# DESCRIPTION OF THE TASK
Lines from the start of the data through the line containing "This screenshot has width=916, height=659." must be given again exactly. Leave the others out.

# MATERIAL TO PROCESS
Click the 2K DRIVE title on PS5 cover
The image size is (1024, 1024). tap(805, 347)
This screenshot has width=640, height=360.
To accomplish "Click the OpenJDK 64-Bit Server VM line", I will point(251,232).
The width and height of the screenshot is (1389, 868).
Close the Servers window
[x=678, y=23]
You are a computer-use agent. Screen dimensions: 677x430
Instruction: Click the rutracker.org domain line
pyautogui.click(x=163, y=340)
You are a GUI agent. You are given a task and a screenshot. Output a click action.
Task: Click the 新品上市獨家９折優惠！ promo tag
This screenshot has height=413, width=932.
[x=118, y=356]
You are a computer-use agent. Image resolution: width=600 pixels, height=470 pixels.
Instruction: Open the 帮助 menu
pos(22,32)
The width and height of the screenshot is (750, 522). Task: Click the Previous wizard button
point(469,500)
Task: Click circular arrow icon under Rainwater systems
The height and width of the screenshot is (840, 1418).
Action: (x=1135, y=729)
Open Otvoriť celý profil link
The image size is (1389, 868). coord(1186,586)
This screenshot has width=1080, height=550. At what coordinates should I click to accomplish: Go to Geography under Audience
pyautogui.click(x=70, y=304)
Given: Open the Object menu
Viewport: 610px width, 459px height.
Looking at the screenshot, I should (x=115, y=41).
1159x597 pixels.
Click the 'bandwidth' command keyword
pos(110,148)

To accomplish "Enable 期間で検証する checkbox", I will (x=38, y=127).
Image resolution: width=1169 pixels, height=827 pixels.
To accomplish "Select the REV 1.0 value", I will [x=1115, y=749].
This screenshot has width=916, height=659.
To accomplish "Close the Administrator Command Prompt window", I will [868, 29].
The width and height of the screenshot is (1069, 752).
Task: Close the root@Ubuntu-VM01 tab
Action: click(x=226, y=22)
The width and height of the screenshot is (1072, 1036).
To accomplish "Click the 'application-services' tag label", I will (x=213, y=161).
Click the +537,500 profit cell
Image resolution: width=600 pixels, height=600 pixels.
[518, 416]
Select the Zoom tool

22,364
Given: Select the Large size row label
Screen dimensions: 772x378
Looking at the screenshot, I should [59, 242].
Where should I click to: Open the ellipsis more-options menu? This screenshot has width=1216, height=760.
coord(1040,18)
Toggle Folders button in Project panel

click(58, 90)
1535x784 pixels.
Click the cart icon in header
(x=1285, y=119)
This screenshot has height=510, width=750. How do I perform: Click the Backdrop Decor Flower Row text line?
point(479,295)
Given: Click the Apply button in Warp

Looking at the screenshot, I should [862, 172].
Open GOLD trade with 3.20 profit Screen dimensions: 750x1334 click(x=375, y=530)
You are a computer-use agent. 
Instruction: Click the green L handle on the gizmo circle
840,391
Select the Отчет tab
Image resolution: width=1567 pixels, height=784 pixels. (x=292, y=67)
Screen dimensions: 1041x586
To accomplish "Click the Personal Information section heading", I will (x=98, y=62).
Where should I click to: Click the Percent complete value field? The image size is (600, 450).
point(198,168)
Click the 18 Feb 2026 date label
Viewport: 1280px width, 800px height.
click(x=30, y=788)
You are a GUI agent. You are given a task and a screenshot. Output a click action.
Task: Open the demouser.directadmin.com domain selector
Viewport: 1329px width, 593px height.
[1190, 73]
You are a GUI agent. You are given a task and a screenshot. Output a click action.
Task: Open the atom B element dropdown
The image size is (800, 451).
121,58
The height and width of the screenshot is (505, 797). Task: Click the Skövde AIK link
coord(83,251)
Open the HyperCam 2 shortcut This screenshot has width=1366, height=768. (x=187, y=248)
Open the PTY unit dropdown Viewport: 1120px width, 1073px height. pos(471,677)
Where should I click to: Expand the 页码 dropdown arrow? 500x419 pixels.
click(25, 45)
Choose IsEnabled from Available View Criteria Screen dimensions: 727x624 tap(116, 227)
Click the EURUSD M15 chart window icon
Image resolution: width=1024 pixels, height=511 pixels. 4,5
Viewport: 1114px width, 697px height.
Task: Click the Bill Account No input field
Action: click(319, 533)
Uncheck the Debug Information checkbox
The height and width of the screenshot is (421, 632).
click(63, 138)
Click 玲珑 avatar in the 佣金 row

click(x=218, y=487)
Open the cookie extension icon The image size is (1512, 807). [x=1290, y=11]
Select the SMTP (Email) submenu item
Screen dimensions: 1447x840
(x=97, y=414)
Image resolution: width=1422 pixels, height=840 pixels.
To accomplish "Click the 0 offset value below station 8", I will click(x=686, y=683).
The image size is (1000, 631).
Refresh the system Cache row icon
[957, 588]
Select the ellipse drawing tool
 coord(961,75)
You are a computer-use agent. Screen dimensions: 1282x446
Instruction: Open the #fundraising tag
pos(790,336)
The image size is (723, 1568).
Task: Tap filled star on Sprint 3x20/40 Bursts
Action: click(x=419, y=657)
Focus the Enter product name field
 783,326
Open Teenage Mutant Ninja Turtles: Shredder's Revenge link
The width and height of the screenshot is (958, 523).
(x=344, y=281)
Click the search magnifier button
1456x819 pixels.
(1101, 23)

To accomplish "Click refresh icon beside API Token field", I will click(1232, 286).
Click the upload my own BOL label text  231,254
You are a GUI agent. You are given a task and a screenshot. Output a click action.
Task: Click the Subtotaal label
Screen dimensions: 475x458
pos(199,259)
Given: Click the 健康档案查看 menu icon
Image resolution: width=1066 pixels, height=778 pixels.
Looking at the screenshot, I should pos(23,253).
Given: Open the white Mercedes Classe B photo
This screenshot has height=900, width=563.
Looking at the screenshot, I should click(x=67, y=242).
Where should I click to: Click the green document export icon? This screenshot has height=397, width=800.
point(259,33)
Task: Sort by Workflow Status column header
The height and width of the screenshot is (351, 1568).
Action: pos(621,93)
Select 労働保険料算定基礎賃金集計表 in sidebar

# EXERCISE ANSWER
Click the 2K DRIVE title on PS5 cover
The image size is (1024, 1024). tap(805, 347)
This screenshot has width=640, height=360.
To accomplish "Click the OpenJDK 64-Bit Server VM line", I will point(251,232).
The width and height of the screenshot is (1389, 868).
Close the Servers window
[x=678, y=23]
You are a computer-use agent. Screen dimensions: 677x430
Instruction: Click the rutracker.org domain line
pyautogui.click(x=163, y=340)
You are a GUI agent. You are given a task and a screenshot. Output a click action.
Task: Click the 新品上市獨家９折優惠！ promo tag
This screenshot has height=413, width=932.
[x=118, y=356]
You are a computer-use agent. Image resolution: width=600 pixels, height=470 pixels.
Instruction: Open the 帮助 menu
pos(22,32)
The width and height of the screenshot is (750, 522). Task: Click the Previous wizard button
point(469,500)
Task: Click circular arrow icon under Rainwater systems
The height and width of the screenshot is (840, 1418).
Action: (x=1135, y=729)
Open Otvoriť celý profil link
The image size is (1389, 868). coord(1186,586)
This screenshot has width=1080, height=550. At what coordinates should I click to accomplish: Go to Geography under Audience
pyautogui.click(x=70, y=304)
Given: Open the Object menu
Viewport: 610px width, 459px height.
Looking at the screenshot, I should (x=115, y=41).
1159x597 pixels.
Click the 'bandwidth' command keyword
pos(110,148)

To accomplish "Enable 期間で検証する checkbox", I will (x=38, y=127).
Image resolution: width=1169 pixels, height=827 pixels.
To accomplish "Select the REV 1.0 value", I will [x=1115, y=749].
This screenshot has width=916, height=659.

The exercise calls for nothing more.